Provided text >>
★ ★ ★ ★ ★

My body, my choice!
The classic feminist phrase, originally used as a calling card of solidarity regarding reproductive rights, applies to other areas of a person’s individual sovereignty; in other words, I have the right to ingest whatever substance I choose, regardless of the harm I inflict on myself.
Last Thursday was April 20th—4/20, the stoner’s national counterculture holiday. The day where marijuana enthusiasts smoke it up and enjoy the mind-altering effects the plant produces.
I am not a drug user, and I did not partake in blazing hash. I spent 4/20 like I would any other day: writing, catching up on homework, and interacting on social media and the internet like every other cyborg-like human living with a computer in 2017.
I support individual liberty and self-ownership, which makes me a natural ally with those who wish to see the brutal and criminal so-called “War on Drugs” abolished—effective immediately.

★ ★ ★ ★ ★

Task to carry out >> Please carry on the essay about 4/20 and the War on Drugs, starting right after its final sentence.

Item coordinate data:
★ ★ ★ ★ ★

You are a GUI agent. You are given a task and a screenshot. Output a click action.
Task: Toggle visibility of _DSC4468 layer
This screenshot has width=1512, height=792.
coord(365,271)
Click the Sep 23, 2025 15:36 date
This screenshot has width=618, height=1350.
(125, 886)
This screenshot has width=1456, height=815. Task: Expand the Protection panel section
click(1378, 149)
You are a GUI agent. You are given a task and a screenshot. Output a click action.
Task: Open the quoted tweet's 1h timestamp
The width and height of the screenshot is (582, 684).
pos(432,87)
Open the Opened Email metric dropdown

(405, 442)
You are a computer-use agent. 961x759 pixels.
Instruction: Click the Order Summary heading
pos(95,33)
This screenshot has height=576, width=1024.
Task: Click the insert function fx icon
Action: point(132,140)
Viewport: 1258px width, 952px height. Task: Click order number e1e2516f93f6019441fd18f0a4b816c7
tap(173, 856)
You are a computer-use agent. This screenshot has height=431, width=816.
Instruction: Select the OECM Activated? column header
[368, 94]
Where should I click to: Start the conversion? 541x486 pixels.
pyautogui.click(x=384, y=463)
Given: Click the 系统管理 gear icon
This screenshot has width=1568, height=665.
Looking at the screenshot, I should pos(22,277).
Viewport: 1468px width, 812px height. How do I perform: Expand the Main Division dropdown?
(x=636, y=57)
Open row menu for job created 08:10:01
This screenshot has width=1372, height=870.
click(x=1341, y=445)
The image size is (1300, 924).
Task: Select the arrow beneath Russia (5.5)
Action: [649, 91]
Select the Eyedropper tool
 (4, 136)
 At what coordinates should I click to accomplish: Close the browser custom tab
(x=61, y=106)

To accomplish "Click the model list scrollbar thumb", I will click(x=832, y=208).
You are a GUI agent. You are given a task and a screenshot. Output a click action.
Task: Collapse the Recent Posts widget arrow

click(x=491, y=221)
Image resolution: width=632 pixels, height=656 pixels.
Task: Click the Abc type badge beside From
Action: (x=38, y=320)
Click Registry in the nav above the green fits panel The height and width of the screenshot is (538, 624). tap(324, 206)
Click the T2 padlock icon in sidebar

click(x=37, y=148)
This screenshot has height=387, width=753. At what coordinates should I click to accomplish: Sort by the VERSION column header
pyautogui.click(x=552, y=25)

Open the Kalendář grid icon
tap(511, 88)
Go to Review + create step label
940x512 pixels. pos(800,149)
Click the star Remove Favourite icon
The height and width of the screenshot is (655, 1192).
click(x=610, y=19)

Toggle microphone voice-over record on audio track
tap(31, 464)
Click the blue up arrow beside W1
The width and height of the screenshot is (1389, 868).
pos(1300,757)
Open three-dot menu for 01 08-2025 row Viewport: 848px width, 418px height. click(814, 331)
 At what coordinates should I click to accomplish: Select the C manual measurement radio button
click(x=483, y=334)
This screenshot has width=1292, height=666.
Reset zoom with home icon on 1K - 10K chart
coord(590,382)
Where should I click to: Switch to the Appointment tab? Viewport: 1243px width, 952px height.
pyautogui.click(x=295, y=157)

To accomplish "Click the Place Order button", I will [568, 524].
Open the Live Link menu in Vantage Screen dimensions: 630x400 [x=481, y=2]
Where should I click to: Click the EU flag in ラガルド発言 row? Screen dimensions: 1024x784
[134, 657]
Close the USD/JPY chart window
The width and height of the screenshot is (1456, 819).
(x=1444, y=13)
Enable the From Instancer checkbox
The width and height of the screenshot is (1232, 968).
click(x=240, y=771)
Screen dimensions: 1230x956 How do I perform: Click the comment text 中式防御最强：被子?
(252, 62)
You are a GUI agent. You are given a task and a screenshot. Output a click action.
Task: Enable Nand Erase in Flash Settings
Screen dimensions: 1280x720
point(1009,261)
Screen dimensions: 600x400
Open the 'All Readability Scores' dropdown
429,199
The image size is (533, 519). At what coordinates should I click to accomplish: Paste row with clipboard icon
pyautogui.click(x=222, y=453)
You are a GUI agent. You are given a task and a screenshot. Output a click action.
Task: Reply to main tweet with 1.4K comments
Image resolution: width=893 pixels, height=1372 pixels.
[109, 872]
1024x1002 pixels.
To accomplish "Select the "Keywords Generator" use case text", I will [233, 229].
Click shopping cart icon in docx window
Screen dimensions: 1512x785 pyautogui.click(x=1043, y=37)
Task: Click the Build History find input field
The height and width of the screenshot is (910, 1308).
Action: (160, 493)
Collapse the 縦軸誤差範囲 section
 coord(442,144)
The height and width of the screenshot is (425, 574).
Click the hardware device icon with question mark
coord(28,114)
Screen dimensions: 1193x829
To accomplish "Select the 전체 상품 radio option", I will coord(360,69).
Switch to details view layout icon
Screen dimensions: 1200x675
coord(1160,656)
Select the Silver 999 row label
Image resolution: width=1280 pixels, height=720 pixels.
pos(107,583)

★ ★ ★ ★ ★

Task answer >>
A Data Analysis
Since President Richard Nixon declared the War on Drugs in 1971, the policy has not only failed but has left a devastating trail of misery in its wake. Since 1996, a staggering 15,014,510 have been arrested for marijuana possession—over 4 million more arrested than all violent criminal offenders for the same period. The number of total incarcerations has quadrupled from 50,000 in 1980 to 210,200 in 2015.
Economic data has shown that the price of marijuana in the United States has fallen since 1990, stimulating demand for the drug, and this price decline has correlated with a nearly tripled potency increase.
If waging war on an inanimate plant is possible, surely the plant is winning. Great job, police!
Why does the War on Drugs continue despite decades of failure? Follow the money. The federal government profits immensely from perpetuating the War on Drugs.
The Drug Enforcement Administration (DEA) and Department of Justice (DOJ) use a legal concept called civil asset forfeiture—coordinated theft of a person’s belongings—to seize drugs, drug money, and other assets from the "criminals" who use/sell drugs.
The DEA stole $27 million from pot smokers alone in 2014, and the DOJ stole $3.9 billion the same year.
It’s not hard to see who the true criminals are.
Colorado's Weed-inspired Boom
Concerning state-wide legalization, Colorado, which legalized weed in 2014, has added 18,005 jobs to its economy and raked in $2.39 billion in profits due to the measure. Additionally, for those concerned about the children, youth marijuana consumption remained stable in most states after legalization; in fact, some small decreases were observed.
Perhaps the most striking data involve excise taxes.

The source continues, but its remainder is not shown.